From our national online classifieds site, got it for a fair offer and it arrived well packed in the mail. Even though the records are protected by the cardboard sleeves of the album, with an older worn album they can get caught in the spine and easily bent and have bits broken out. The cover is a bit faded, but everything is fine and the 5 large 12" records really look like they are new.
One of those unexpected questions that happen was the title. This is Antonín Dvořák's Opus 95, 'From The New World' in E Minor. The label on the album clearly states this as Symphony No. 5, but a quick search on the internet makes this Symphony No. 9.
Odd.
Some more reading on the shelves of the vast and varied internet yielded the answer, there has been renumbering going on. The composer himself was 'flexible' on his Opus numbering to start with, but in Symphony numbering this was his No. 5. Then after the composer's death four more symphonies have come to light, later leading to successive renumbering to order of writing. The Symphony No. 5 was first renumbered No. 8 and from the fifties on now known as No. 9.
This album is of a performance by the Philharmonia Orchestra from the late forties. The tax code in the run-out makes it '46, the Columbia D.X. series numbering suggests '47 and the tax stamp on some of the records make it '48 - we'll make it 'late forties'.
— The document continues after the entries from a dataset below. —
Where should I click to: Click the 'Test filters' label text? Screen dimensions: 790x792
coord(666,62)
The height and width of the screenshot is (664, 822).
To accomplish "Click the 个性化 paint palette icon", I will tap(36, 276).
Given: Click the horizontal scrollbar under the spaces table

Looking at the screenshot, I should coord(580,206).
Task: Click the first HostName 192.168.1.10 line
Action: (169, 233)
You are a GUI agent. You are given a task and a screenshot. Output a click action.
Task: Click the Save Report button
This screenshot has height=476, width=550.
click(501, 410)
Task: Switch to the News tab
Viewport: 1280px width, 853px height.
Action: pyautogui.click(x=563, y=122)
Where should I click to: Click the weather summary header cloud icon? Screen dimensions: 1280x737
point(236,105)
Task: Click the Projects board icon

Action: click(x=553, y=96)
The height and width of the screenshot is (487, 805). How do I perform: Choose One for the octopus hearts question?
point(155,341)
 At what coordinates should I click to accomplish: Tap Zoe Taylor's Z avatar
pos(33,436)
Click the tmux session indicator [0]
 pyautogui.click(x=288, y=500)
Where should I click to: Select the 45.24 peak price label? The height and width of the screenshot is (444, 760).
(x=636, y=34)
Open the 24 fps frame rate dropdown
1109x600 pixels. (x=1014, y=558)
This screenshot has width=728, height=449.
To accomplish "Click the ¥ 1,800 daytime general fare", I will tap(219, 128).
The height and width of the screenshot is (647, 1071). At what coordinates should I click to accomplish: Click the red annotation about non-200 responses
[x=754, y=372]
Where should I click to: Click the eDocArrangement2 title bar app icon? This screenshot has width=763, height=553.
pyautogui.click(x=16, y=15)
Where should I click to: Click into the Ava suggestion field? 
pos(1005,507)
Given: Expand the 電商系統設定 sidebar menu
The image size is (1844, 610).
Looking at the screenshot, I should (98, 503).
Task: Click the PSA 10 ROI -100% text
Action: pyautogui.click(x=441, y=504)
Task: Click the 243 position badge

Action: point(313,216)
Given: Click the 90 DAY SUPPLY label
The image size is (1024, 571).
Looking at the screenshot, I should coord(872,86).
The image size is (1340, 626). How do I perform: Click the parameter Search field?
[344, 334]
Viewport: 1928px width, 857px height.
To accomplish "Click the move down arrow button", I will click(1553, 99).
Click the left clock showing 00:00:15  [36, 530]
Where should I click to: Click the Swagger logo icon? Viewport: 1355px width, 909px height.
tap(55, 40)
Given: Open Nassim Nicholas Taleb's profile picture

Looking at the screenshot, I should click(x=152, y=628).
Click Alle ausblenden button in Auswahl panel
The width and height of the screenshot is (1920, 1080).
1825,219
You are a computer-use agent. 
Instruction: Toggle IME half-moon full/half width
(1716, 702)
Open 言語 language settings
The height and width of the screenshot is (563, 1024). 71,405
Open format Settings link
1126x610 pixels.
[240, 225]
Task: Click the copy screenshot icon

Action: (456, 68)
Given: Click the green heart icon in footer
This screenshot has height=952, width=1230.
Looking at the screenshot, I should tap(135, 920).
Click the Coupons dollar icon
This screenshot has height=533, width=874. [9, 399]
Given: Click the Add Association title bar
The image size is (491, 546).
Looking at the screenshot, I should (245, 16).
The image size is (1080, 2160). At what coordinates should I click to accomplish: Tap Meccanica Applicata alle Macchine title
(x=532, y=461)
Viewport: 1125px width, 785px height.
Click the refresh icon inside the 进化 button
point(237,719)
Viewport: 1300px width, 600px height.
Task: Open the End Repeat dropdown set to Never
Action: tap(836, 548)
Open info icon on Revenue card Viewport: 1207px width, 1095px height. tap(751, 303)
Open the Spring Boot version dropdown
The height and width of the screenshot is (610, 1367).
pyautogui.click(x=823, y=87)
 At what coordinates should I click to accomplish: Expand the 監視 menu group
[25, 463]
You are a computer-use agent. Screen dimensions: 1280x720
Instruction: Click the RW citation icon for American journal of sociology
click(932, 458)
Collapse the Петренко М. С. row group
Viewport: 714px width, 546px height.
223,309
Being a relatively late shellac recording, it has quite a bit of volume when played on an acoustic gramophone. But then, this is music that really should be played loud :-)
Listening to a longer classical piece on 78's is more active than e.g. playing a CD or an MP3. About every 6 minutes or so the record has to be changed and the gramophone re-wound. Another thing is that you can see from the grooves very clearly when a loud section is coming up.
A treat. :)
(Oh, and remarkable how the term for an 'album' has stuck around.)